The traditional PAP smear has been replaced with a new test – the cervical screening test CST. Before getting too excited the collection method is still the same – we are not saying goodbye to the trusty speculum. The changes in the test are largely laboratory based, but the good news is it will now be a 5-yearly screening test.
Here are the new guidelines
Screening will start age 25 in sexually active females
The last test will be between age 70-74
Women will be recalled every 5 years if their tests are negative
For those of you who like some science behind your medicine:
The CST is a laboratory test looking for oncogenic (cancer causing) strains of Human Papilloma Virus (HPV). 70-80% of cervical cancers are caused by HPV type 16 and 18, there are another 12 oncogenic strains which will be tested for. All women who are positive for HPV 16/18 on their screening test will be recommended to have a colposcopy by a gynaecologist – further testing of the cervix for evidence of cancer. Those samples which are positive for the other HPV types will be sent for cytology – a detailed look at the cells in the sample for any evidence of precancerous or cancerous changes.
So… why are we changing and is it safe to start screening at 25?

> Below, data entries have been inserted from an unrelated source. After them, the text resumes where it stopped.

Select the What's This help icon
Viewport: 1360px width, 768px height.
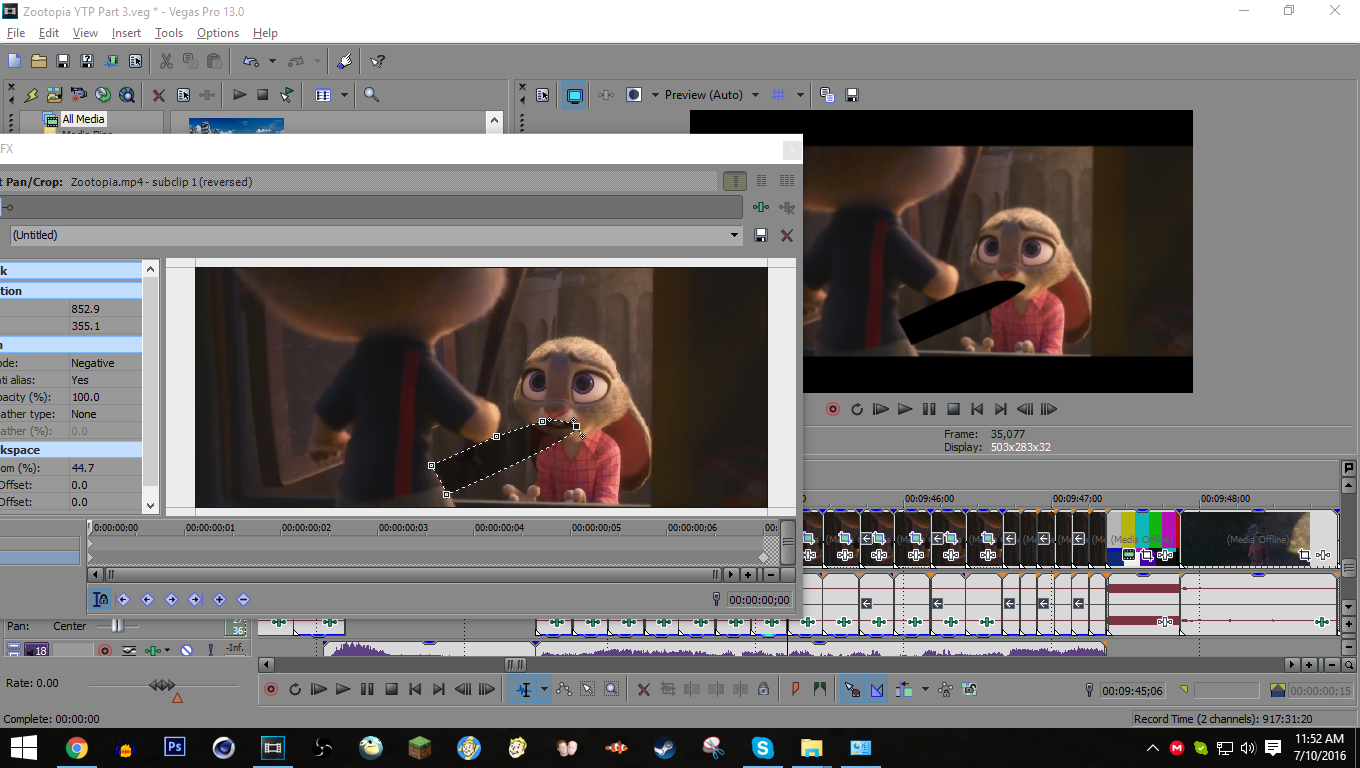click(x=377, y=61)
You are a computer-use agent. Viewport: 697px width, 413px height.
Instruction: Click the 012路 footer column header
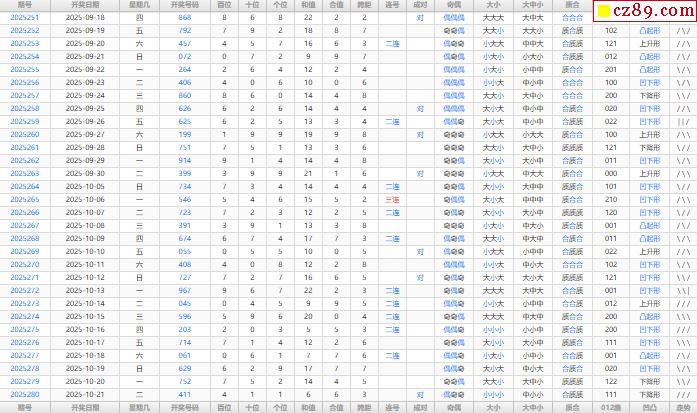coord(611,407)
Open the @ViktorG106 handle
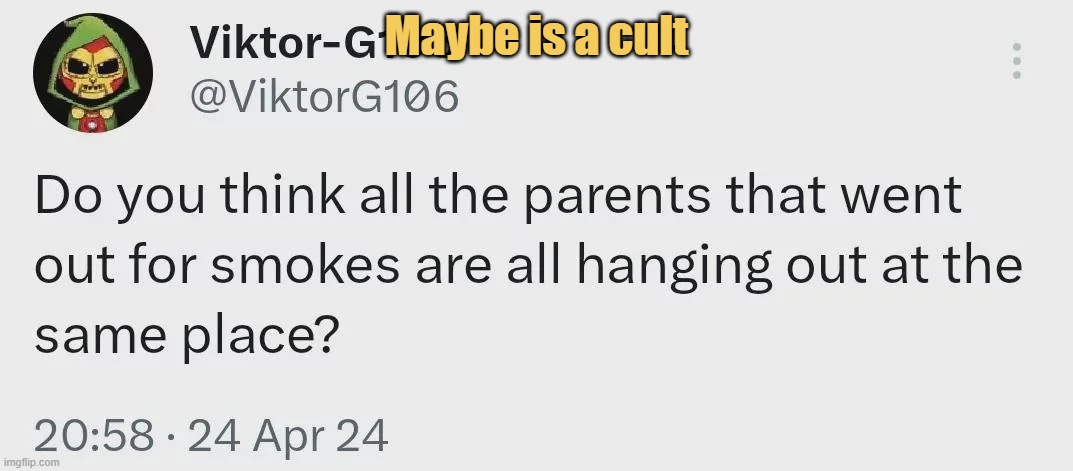1073x471 pixels. (x=323, y=97)
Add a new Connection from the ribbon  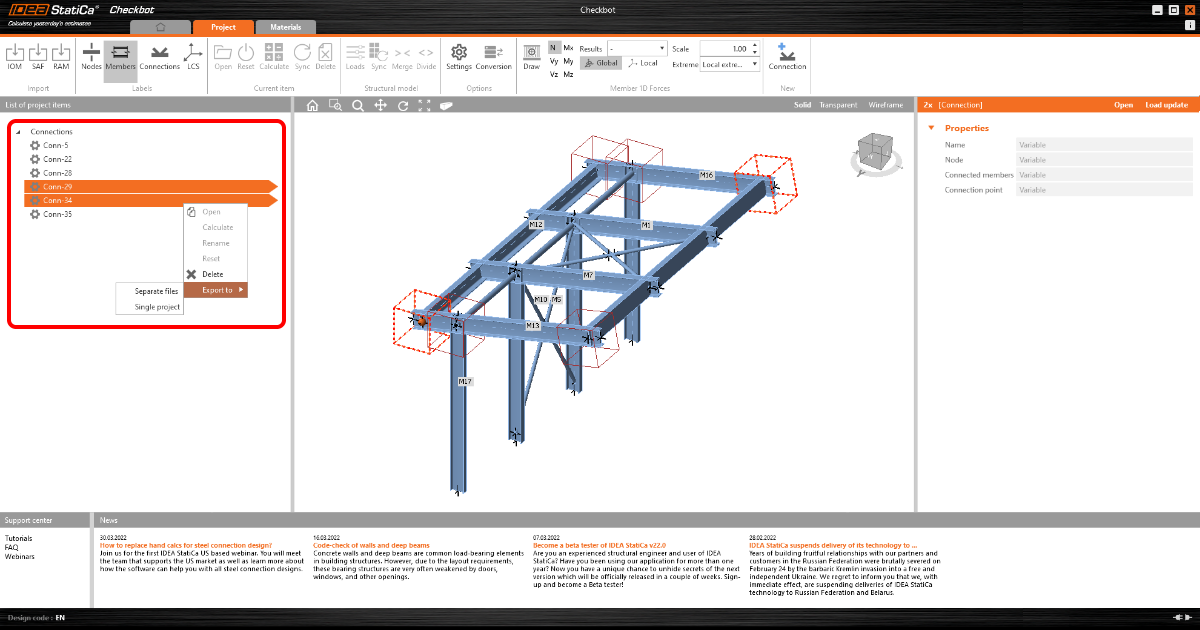point(787,55)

HPV infection is very common in young women and overwhelmingly regresses. 80% of women in this age group will have had at least 1 dose of the HPV vaccine.
Acute infection with non-oncogenic HPV can result in high grade changes being seen on the traditional PAP and result in these women having unnecessary and invasive procedures.
Starting screening at 25 will reduce this over treatment and the significant side effects associated with such treatments such as bleeding, infection and complications with future pregnancies.
The PAP has served us well but it is time to come into line with recommendations from the International Agency for Cancer Research and take on the new research which shows us that an HPV test at 5 yearly intervals is safer than a PAP test at 2 yearly intervals.